In collaboration with Samuel Fasse, the artists developed a collaborative series of sculptures, putting forth their mutual interest and passion for the modes of representation and subjectivities related to fashion. Clothes, whether in sculptural or photographic works, characterize their approach to societal and relational codes. While Boudet likes to emphasize and exacerbate fashion logos, Fasse prefers to conceal them, presenting a more symbolic and indirect reinterpretation of the market in his work. This being said, this framework composed of logos and other symbolic pieces, is nothing more than a way to play and have fun with these codes while traveling through different worlds.
 
“Tout est Bleu” portrays a logbook of these relocations that can draw a territory not only defined by its border, but also the encounter of western and Mediterranean culture. Rather than a claim to luxury or fashion, the artist offers a creative interpretation of its codes, where the symbols are re-interpreted as a dystopic yet playful paradox of society.
 
 
Julien Boudet (b.1985, France) attended Parson school of Design (2013). He has exhibited his work at multiple Burberry flagship stores (2018) and la Chapelle du Quartier Haut (2018). His work has been included in group shows at MoMa (2017), Fashion Space Gallery (2020), Blum and Poe (2020) and Stems Gallery (2020). Boudet is regularly published in avant-garde magazines, commissioned by prominent fashion houses, he brings high concept to commercial photography, highlighting cultural and creative leaders for publications such as Vogue, GQ, Elle and Highsnobiety, among others.
 
Samuel Fasse (b. 1995, France) is a multimedia artist who lives and works in Paris. His work focuses on the possibilities offered by the body as an instrument of creation. He perceives new technologies as tools leading to the design and understanding of a new corporality.
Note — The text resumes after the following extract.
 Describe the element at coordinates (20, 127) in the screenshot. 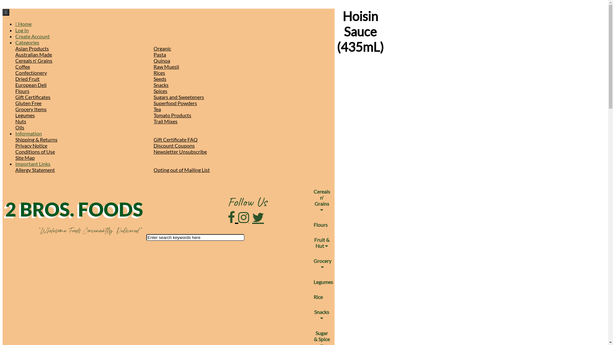

I see `'Oils'` at that location.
This multiform and collaborative approach leads him to conceive a plural work, where corporeity is the main component. Fasse received his BFA from the Royal Academy of Fine Arts in Antwerp (2017). He has had solo exhibitions at Nicoletti Contemporary (2019), AMAC Projects Gallery (2019) & Joyce Gallery in Paris (2018). His works has also been included in group shows at Galleria Continua (2020), XC.HuA Gallery in Berlin (2020), LetUsIn (2019), Bubenberg (2018) and Galerie Charraudeau (2018). Fasse has performed at the Isla Festival (2019), at SeptCinq (2018) and Palais de Tokyo (2017).